Os argumentos favoráveis são baseados nos mesmos pontos centrais que acabamos de citar, porém, com conclusões contrárias. De certa forma, já os antecipamos ao criticar algumas inconsistências dos 6 itens. Mas, vamos repassá-los, verificando as possíveis inconsistências dos argumentos a favor. Talvez isto nos ajude a entender por que não tem voto facultativo no brasil.

  1. O voto é um direito. Na maioria das democracias modernas, este realmente é o entendimento, mas, assim como o argumento do “dever-poder”, não é convincente por si mesmo. Dizer que muitos países são assim, não os torna melhores nem piores, apenas diferentes.
  2. O voto facultativo não compromete as democracias em países desenvolvidos. De fato, não compromete. Assim como podemos ter crises de legitimidade política com voto obrigatório. As eleições de 2016 nos Estados Unidos, comprovaram que também é possível ocorrer contestação com voto facultativo.
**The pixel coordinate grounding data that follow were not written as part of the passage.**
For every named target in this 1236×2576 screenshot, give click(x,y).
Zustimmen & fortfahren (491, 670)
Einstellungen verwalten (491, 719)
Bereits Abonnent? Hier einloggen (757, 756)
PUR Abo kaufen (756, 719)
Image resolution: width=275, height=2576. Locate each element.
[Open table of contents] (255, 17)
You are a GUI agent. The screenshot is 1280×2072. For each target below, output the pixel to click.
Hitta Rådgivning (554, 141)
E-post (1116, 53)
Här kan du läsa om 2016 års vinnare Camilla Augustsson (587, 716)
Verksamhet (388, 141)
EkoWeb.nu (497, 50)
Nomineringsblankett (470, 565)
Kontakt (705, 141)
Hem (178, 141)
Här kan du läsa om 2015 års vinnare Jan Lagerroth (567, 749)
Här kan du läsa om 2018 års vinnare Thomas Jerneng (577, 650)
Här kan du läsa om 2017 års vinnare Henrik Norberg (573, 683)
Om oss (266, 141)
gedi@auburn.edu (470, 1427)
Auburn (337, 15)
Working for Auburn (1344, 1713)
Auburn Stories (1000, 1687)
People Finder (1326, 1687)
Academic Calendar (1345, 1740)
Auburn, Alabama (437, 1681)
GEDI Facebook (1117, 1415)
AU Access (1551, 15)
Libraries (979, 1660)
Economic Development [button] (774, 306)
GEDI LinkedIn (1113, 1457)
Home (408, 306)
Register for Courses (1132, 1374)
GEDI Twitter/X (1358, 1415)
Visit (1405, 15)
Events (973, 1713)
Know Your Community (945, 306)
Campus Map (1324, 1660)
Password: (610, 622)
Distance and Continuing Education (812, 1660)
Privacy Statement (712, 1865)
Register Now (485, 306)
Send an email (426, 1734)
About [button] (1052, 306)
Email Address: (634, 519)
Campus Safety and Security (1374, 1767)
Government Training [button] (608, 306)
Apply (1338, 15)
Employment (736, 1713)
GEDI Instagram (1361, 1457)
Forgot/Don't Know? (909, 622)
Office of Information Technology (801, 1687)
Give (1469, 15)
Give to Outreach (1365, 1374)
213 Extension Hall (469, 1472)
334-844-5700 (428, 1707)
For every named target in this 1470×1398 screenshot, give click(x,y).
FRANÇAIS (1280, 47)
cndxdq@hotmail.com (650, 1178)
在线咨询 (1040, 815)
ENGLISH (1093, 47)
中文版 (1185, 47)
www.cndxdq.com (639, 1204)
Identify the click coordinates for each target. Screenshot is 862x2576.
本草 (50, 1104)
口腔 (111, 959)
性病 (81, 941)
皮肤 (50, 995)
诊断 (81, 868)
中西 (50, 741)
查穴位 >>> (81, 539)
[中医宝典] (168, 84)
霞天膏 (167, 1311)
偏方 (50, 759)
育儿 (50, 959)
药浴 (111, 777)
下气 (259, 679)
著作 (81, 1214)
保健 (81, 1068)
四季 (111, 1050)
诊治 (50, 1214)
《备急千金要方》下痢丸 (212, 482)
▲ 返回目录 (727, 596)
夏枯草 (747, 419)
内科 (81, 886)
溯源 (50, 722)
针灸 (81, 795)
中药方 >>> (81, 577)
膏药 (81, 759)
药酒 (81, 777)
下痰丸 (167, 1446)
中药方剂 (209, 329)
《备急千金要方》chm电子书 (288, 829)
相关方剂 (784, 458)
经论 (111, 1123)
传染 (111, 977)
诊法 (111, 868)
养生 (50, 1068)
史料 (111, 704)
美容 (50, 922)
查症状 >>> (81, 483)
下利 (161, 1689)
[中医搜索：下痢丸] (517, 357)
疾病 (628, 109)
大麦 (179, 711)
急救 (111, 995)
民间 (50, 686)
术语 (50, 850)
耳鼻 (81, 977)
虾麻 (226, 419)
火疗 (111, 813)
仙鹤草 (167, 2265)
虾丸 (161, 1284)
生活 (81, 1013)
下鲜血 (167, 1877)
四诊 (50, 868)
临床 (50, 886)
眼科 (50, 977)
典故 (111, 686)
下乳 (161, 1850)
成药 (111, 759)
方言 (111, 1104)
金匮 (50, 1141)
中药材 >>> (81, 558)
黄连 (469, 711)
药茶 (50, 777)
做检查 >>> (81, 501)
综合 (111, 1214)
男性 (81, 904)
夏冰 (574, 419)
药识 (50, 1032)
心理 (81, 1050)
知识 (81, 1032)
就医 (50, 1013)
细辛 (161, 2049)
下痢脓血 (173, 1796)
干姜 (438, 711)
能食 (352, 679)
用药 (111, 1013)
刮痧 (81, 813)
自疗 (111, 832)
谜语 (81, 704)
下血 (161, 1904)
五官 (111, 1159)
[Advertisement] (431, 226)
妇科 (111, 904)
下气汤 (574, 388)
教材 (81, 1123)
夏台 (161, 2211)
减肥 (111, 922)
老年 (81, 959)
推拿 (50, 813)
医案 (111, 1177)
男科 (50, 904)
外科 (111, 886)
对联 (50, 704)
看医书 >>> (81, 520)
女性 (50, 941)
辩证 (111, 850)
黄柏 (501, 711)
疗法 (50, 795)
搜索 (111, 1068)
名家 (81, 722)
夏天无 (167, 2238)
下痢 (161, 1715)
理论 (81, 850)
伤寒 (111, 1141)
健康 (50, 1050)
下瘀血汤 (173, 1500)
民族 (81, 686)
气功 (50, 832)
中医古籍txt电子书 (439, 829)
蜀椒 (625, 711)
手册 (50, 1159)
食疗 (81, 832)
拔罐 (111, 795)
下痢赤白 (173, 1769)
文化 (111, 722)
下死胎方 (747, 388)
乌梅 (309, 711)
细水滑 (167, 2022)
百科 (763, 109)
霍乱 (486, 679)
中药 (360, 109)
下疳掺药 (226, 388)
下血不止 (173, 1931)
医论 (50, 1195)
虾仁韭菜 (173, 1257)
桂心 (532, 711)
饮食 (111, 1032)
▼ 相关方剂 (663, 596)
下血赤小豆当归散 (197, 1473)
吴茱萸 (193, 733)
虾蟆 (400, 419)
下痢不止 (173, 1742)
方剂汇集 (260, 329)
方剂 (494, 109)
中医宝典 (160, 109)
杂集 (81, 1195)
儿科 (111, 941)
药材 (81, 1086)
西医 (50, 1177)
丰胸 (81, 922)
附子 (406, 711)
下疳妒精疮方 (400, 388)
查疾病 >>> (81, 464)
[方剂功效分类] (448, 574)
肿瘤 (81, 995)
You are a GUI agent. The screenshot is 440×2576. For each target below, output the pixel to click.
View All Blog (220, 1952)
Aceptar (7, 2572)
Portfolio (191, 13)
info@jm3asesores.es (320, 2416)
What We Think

Tudo indica que uma coisa nada tem a ver com a outra.
  3. Só vota quem realmente quer. Pressupõe que o eleitor que não é obrigado a comparecer, só irá quando realmente quiser apoiar um candidato tornando, portanto, a eleição mais qualificada. É um argumento tão discutível quanto a ideia de que o processo eleitoral educa o cidadão e por isso deve ter participação obrigatória.
  4. A participação da maioria é um mito. Não há muito que discutir neste ponto. Os dados eleitorais apontam 30% de ausentes, nulos e brancos, portanto, não é um mito. A maioria realmente participa. A questão, entretanto, é se esta maioria está votando conscientemente ou apenas “cumprindo tabela”.
  5. Aprendizado do eleitor e o estágio da democracia brasileira. Aqueles a favor do voto facultativo costumam apontar que o eleitor tratado como massa obrigada a votar não necessariamente irá fazer mais do que votar em qualquer um sem grandes preocupações. Em um raciocínio paralelo, é possível que o estágio atual de nossa democracia não seja influenciado positivamente por cidadãos obrigados a votar. Mais uma vez, hoje, quem não quer, não vota.

Temos um veredito?

Tentamos não tomar partido na discussão sobre o voto facultativo, mas as pesquisas indicam que a maioria da população brasileira tem um lado: é contra o voto obrigatório. Quem tem dúvidas a respeito são os juristas, os políticos e parte da chamada inteligência brasileira. Por isso as tentativas de se incluir o voto facultativo na Constituição Federal acabam esbarrando justamente na ação destes setores da sociedade.

Por outro lado, nenhum argumento apresentado, por nenhum dos lados, comprova que um sistema seja melhor do que o outro. Nos parece que ambas são opções válidas e cabe à população, em um regime democrático, decidir qual é a melhor para seu país.